Tomorrow, when all of us have gone our individual ways and Jim’s portrait is hung in one of the spaces in this beautiful Hall of Justice for generations to come, knowledgeable school teachers and tour directors and lawyers who will have read Jim’s opinions will gaze at that handsome and serene face and say, or ought to say: here was a wise and thoughtful judge who was respectful of lawyers, dedicated to getting it right, and always a credit to the Court and a model for the judicial performance of other constitutional visitors to this Court in years to come. Thank you.

CHIEF JUSTICE CORRIGAN: Thank you Justice Ryan.

WALLACE D. RILEY: Nobody could have done it better. Thank you Judge Ryan. Thirty years ago, Mary Stallings Coleman became the first woman on the Michigan Supreme Court. And 27 years ago Dorothy Comstock Riley was sworn in as the first woman on the Michigan Court of Appeals. Fourteen days ago another woman became a first — Michigan’s first woman governor. She is here today, in her first appearance before the Court as Governor, to pay tribute to the former Chief Justice, James H. Brickley. May it please the Court, Governor Jennifer Granholm.

 GOVERNOR JENNIFER M. GRANHOLM: Thank you. May it please the Court, to the Justices, to Judge Ryan who did a marvelous job recapturing the life of Justice Brickley, to the Brickley family, to Governors Milliken and Engler, and to all of the distinguished guests here, including Frank Kelley seated back there. I do want to begin by saying what an incredible honor it is that you have asked me to participate. Those of us assigned remarks were given three minutes or so to make some comments. So the length of my remarks does not reflect the depth of my admiration for Justice Brickley. For this state, Justice Brickley was a heroic figure, public servant, par excellence and for me, personally, Justice Brickley was a hero. I am an unabashed fan of Justice Brickley and I appreciate being asked to speak. People have called Justice Brickley so many things, as Judge Ryan stated, during his life, whether it was special agent or lieutenant governor or professor or president or prosecutor or Justice and I’m so proud to be able to call him a role model for us baby boomers who were not privileged to serve alongside him. At my inauguration, I was proud that a miniature chair of Justice Brickley was on the podium as I spoke my inaugural address so he was there in spirit.

» YOUR TASKS:
a. From the Brickley tribute remarks, print the stretch from "Tomorrow, when all" through "you Justice Ryan." word for word.
b. Carry on the remarks honoring Justice Brickley, picking up after their last sentence.

» SOURCE MATERIAL:
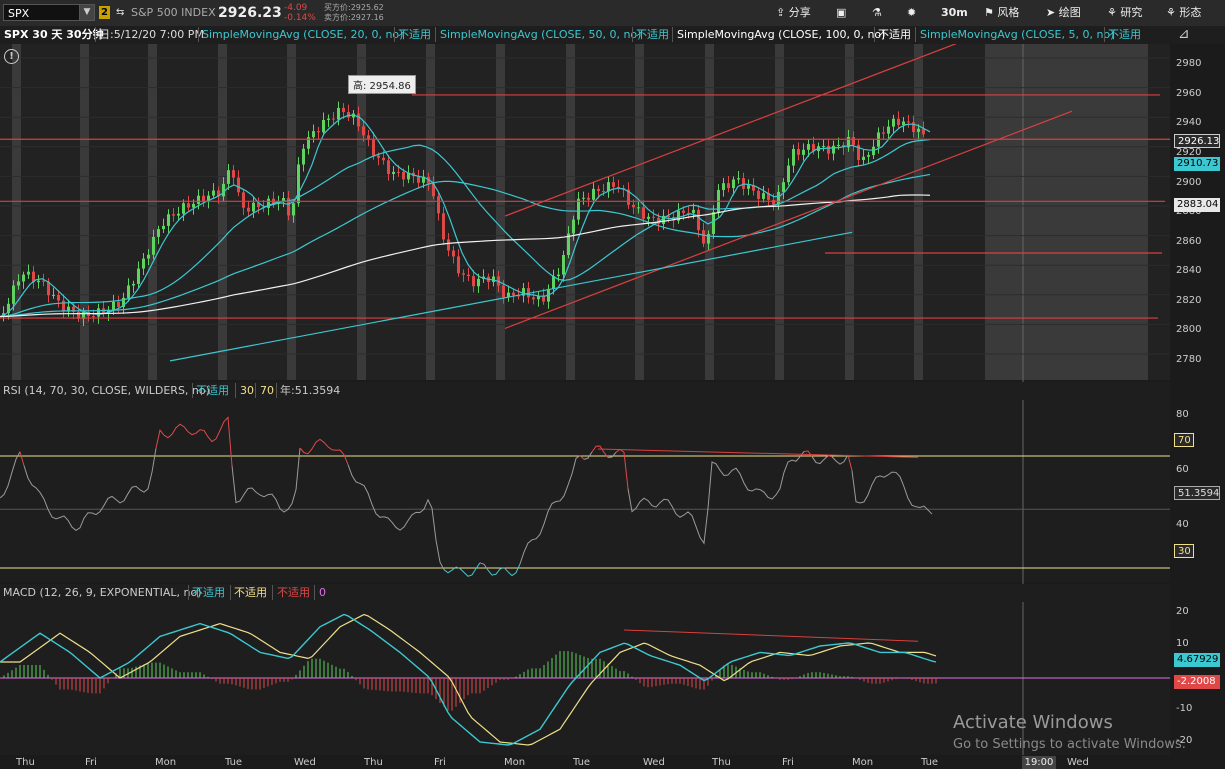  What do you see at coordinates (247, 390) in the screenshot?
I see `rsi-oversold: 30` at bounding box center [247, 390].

» ANSWERS FOR EACH ITEM:
a.
Tomorrow, when all of us have gone our individual ways and Jim’s portrait is hung in one of the spaces in this beautiful Hall of Justice for generations to come, knowledgeable school teachers and tour directors and lawyers who will have read Jim’s opinions will gaze at that handsome and serene face and say, or ought to say: here was a wise and thoughtful judge who was respectful of lawyers, dedicated to getting it right, and always a credit to the Court and a model for the judicial performance of other constitutional visitors to this Court in years to come. Thank you.

CHIEF JUSTICE CORRIGAN: Thank you Justice Ryan.

b.
Today we are here to dedicate a portrait, and Edgar Degas, the great impressionist sculptor and painter, was once asked to reflect upon the meaning of his own work. He responded that art is not what you see but what you make others see and in his work, Degas made us see the exquisite beauty in the extension of a ballerina’s arm, in the perfect composition of a dancer’s studio, in the allure of exploring secrets that might be on a stranger’s writing desk. Degas, I think, made us see passion and grandeur in ordinary aspects of life. Justice Brickley made us see in everyday occurrences the nobility of the law and the nobility of public service. His life’s work is an extraordinary and unusual art in which we see the brush strokes of civility, of gentleness, of bipartisanship and of thoughtful service. He showed us in his art that the law is not just a storm of words and written arguments but rather a ray of light re-energizing our common faith in government and in our civil society. In this day of Divorce Court and Jerry Springer, Justice Brickley’s life is like a balm to the soul. His service uplifted all public servants. His work ignobled all of us and his portrait will hang here as a testament to his life and to his honor. It is, I’m sure, a loving tribute to one of Michigan’s great sons and a reminder that service is as admirable as justice is attainable. So, we’ve yet to unveil the portrait, and I’m sure that Mr. Petroskey is perhaps grateful that we do not expect his work to capture all that has been described here today. But I do know this—that when it is hung, and as it has been referenced since Justice Brickley graduated from the University of Detroit Jesuit High School, I have no doubt that the Justice’s likeness will remind all those who come and inspire all those who come as they see it and say: There was a man who embodied the motto of U of D High. There was a man for others. So welcome home, Justice Brickley. Thank you.

CHIEF JUSTICE CORRIGAN: Thank you, Governor.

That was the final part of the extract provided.